Después de unos meses con KDE en openSUSE 12.1 he vuelto a Gnome Shell, y no es que no estuviera contento con KDE, al contrario como todos sabéis su entorno de escritorio plasma es extraordinariamente bello, perfectamente configurable y con algunas aplicaciones para mi gusto superiores a las de Gnome: Dolphin (te voy a echar de menos) vs Nautilus, Okular que le da mil vueltas a Evince o Gwenview que también me parece mejor gestor de fotos que Eye of Gnome, por citar algunas…Pero ya sabéis como somos los gnomeros, al final nos va lo simple, minimalista y a veces cuando hay que hacer algo complicado, bueno para eso está la terminal ¿no?.

En mi caso además se da la circunstancia de que la transición a Gnome Shell fue desde un primer momento positiva, estiré la rama 2 al máximo con OpenSUSE 11.4 y agarre Gnome Shell 3.2 en un estado ya maduro, con apenas bugs , y su aire de innovación, su belleza en openSUSE 12.1, me encanto desde un principio… Y os preguntaréis entonces, ¿porque diablos te cambiaste a KDE? Aparte de la curiosidad y versionitis típica de todo linuxero, noté que al cabo de cierto tiempo de uso Gnome Shell se trababa, era un poco molesto tener que andar abriendo y cerrando sesión cada 3 o 4 horas (si! vago que es uno…) y como en su momento no quise investigar más, suponiendo que sería algún bug, me cambié de entorno de escritorio. Con KDE ocurría todo lo contrario, cuanto más minutos llevaba funcionando más fluido iba el sistema, pero siempre tuve la sensación de que navegando por internet me iba más lento que Gnome (y no por falta de RAM… en mi equipo habitual tengo 6 GB).

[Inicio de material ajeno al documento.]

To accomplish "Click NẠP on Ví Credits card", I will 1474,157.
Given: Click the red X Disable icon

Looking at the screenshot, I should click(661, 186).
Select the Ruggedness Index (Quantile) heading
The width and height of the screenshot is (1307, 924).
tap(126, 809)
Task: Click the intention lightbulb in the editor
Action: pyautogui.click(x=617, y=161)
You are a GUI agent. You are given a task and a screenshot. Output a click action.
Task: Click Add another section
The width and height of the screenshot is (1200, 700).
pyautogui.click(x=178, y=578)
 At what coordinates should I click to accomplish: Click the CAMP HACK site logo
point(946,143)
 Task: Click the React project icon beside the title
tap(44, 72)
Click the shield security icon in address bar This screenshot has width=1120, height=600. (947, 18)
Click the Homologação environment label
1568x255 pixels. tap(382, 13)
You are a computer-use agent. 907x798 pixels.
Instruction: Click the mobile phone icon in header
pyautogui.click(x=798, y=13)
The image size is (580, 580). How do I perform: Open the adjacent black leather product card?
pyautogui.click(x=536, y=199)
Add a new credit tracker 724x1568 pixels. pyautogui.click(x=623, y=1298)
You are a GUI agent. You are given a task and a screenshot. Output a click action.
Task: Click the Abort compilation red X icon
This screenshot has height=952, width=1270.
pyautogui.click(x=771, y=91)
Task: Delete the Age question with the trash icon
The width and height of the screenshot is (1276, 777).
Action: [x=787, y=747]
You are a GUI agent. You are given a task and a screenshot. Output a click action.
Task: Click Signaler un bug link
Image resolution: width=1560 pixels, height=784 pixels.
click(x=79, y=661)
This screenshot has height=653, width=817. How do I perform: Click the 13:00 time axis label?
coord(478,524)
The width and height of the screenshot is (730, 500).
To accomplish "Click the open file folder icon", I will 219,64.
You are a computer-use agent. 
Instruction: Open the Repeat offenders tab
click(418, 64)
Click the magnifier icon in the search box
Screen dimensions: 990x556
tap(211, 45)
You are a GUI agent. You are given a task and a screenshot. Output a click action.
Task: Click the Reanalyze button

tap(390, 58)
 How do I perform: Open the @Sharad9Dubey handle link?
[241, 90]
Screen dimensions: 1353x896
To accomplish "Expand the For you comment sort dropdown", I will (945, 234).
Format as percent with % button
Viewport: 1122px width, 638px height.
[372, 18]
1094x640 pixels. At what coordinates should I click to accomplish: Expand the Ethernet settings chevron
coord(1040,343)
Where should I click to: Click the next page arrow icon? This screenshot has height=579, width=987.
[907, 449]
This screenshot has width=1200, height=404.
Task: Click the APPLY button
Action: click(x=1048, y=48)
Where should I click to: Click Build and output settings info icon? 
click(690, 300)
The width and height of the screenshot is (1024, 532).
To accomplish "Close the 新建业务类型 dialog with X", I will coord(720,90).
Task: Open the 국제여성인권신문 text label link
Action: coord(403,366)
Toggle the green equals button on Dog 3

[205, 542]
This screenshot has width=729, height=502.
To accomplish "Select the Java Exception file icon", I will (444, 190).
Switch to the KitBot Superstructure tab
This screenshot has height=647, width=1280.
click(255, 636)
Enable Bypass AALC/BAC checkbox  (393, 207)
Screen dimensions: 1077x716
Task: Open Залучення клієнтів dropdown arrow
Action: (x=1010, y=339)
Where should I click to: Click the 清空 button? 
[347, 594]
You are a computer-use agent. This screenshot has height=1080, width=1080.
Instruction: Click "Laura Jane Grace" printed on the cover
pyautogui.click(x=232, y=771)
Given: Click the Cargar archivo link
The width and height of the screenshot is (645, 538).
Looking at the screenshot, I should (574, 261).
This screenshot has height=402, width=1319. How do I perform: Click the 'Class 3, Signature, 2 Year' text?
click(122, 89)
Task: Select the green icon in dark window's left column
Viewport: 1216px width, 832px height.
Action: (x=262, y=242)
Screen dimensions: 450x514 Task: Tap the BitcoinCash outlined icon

Avanzando en el tema, ayer me dió por solucionar mis problemas con Gnome, fui probando varias cosas, cambiando themes… y al final todo el problema se reducía a una extensión que había instalado (system-monitor) que me interfería con el area de notificación y causaba ese bug…

Prueba-error, abrir-cerrar sesión de gnome-shell , la verdad todo bastante cansino, y como siempre cuando ya había solucionado el problema :-) , descubrí en la página de OpenSUSE una manera mucho más sencilla de reiniciar gnome shell sin necesidad de cerrar sesión, con la ventaja además de que nos mantiene abiertas las aplicaciones que hayamos lanzado. Tan solo tenemos que lanzar el ejecutor de ordenes (prompt) con la combinación de teclas ALT + F2 y escribir “r” (sin comillas)  o la palabra “restart”.

Como véis la entrada ha sido un poco una excusa para contaros mis últimas vivencias kde/Gnome, pero espero que este sencillo tip también pueda ser de utilidad, para aquellos que todavía no lo conozcan. Buen finde amigos!